In dit onderzoek kregen 800 patiënten met darmkanker deze chemotherapie of een placebo. Wat bleek? De ruim 250 patiënten met een G12-mutatie leefden gemiddeld even lang met een placebo-behandeling als met de chemotherapie, terwijl ze wel bijwerkingen van de chemotherapie te verduren kregen. De G12-mutatie komt veel voor bij mensen met darmkanker. Ongeveer 25 procent van alle patiënten heeft deze mutatie in het DNA van de tumor. FTD/TPI wordt als laatste-lijns behandeling gegeven bij patiënten met uitgezaaide darmkanker.

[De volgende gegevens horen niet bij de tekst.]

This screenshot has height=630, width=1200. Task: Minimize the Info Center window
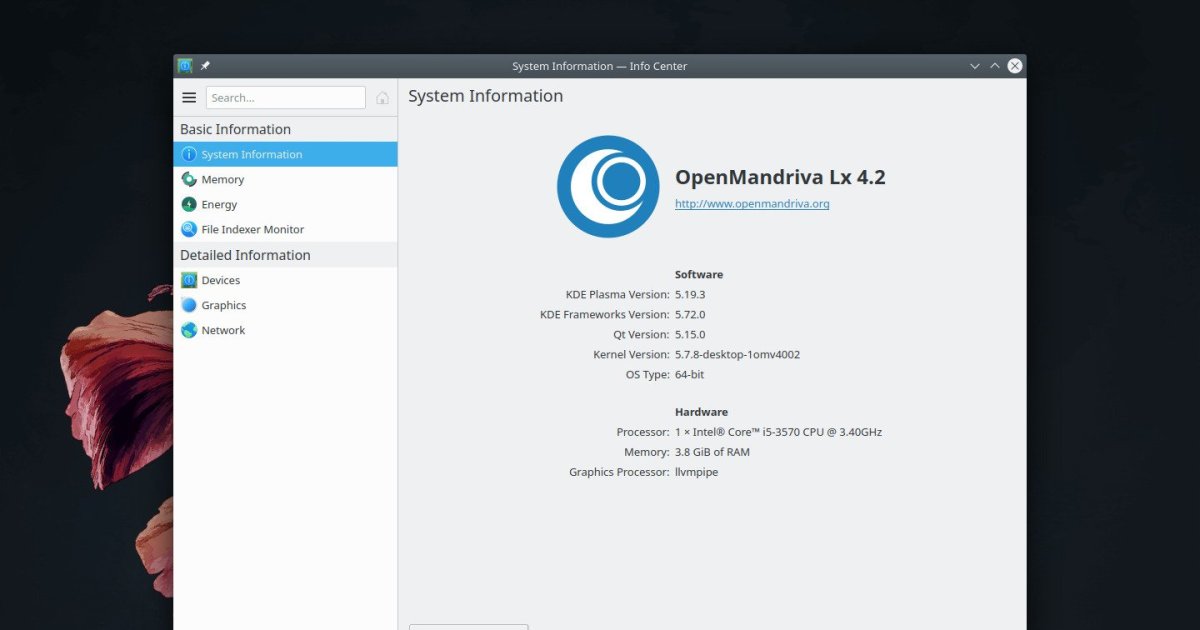pyautogui.click(x=975, y=66)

“Dit betekent dat we nu met een relatief simpele DNA-test op voorhand kunnen zeggen dat deze grote groep van patiënten niet zal profiteren van deze chemotherapie”, aldus Van de Haar. “We kunnen dus veel onnodig leed van bijwerkingen in de laatste levensfase van deze mensen voorkomen.” De test is specifiek voor een behandeling met FTD/TPI bij darmkanker en dus niet voor andere vormen van chemotherapie.
Van de Haar en Voest zijn duidelijk: “De resultaten van onze studie zijn zo sterk dat er, in onze ogen, aanpassing van de richtlijn gewenst is om te zorgen dat mensen met G12-mutaties deze chemotherapie niet meer krijgen. Je bespaart dan patiënten onnodig leed.” Invoering van deze diagnostiek zou eenvoudig zijn, omdat van alle darmkankerpatiënten al wordt bepaald welke mutaties ze hebben in het KRAS-gen in verband met andere behandelingen.
De wetenschappers hopen dat dit onderzoek een stimulans is om ook bij andere vormen van kanker op zoek te gaan naar dergelijke testen die de uitkomst van een chemotherapie beter voorspellen. Om dit mogelijk te maken is het volgens de onderzoekers van groot belang dat er op grote schaal DNA-diagnostiek wordt gedaan van patiënten die chemotherapieën en andere behandelingen ondergaan. Deze gegevens moeten vervolgens beschikbaar worden gesteld voor dit soort onderzoek. “Ons onderzoek laat zien dat het bijeenbrengen van DNA gegevens en uitkomsten van behandelingen niet alleen bijdraagt aan betere zorg maar ook kan helpen om de zorg betaalbaar te houden. Dat is enorm belangrijk, want chemotherapie is nog steeds veruit de meest gebruikte behandeling bij kanker” aldus Voest.
Dit onderzoek werd mogelijk gemaakt door Oncode.